Indeed, we’ve seen sub-6,000 on several occasions as investors worry about a depressed oil price and a hard landing in China, not to mention the impact of these factors on global growth.

When I wrote about my quality portfolio back in July, I had no idea of the pain that was about to unfold on investors as the market took a turn for the worse. However, when I selected the basket of 10 shares that qualified for the screen, I was quite clear that I was in it for the long term.

This screen tries to work out whether the qualifying stocks are reasonably valued for the expected growth in earnings. The strategy forecast:

  • Sustainable earnings growth — the higher that growth rate is, the more likely it is that the company has a durable competitive advantage; and
  • Low debt and a growing earnings yieldreturn on equity and return on capital employed.

The thesis being that this should highlight businesses that show consistently high returns — not a flash in the pan

Being a portfolio for beginners, I decided not to go into vast amounts of research on each share and let the screen do the work.
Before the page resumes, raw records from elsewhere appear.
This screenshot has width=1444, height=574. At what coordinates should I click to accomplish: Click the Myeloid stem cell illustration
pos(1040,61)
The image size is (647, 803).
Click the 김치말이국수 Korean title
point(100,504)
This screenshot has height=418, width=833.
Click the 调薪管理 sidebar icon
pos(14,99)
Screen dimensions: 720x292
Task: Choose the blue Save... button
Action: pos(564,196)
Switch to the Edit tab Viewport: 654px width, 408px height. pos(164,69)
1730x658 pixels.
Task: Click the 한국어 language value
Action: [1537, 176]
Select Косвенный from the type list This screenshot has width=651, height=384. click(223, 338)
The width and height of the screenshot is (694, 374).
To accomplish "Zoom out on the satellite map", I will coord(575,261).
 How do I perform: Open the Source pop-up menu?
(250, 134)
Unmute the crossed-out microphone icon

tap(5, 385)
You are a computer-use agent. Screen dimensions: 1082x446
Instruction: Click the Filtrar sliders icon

To date, the basket of shares has risen by 0.68% (dividends not included) while the FTSE 100 has fallen by 2.53% (from 8/7/15 – close of play 6/10/15) – that’s outperformance of 3.21%!

The laggards

As with everything in the stock market, nothing moves in a straight line. As will be the case with most investors’ portfolios, there will be stocks with exposure to sectors under pressure — and my quality portfolio has been no exception, with poor performances from both Elementis (LSE: ELM) and Rotork (LSE: ROR), both of whom have a fair exposure to the ongoing troubles in the oil and gas sector.

While Elementis has a more diversified mix of markets to deal with, Rotork does not have these more defensive markets to fall back on. This resulted in management issuing a profit warning on 17 September after orders were delayed until 2016.

Interestingly, though, management have not been frightened off by the oil price weakness; indeed, they have been on the acquisition trail, with purchases of M&M International Srl — a subsidiary of Spirax-Sarco — and in a separate announcement, Roto Hammer Industries Inc and Servo Moteurs Service. It will be interesting to see how these purchases play out over time.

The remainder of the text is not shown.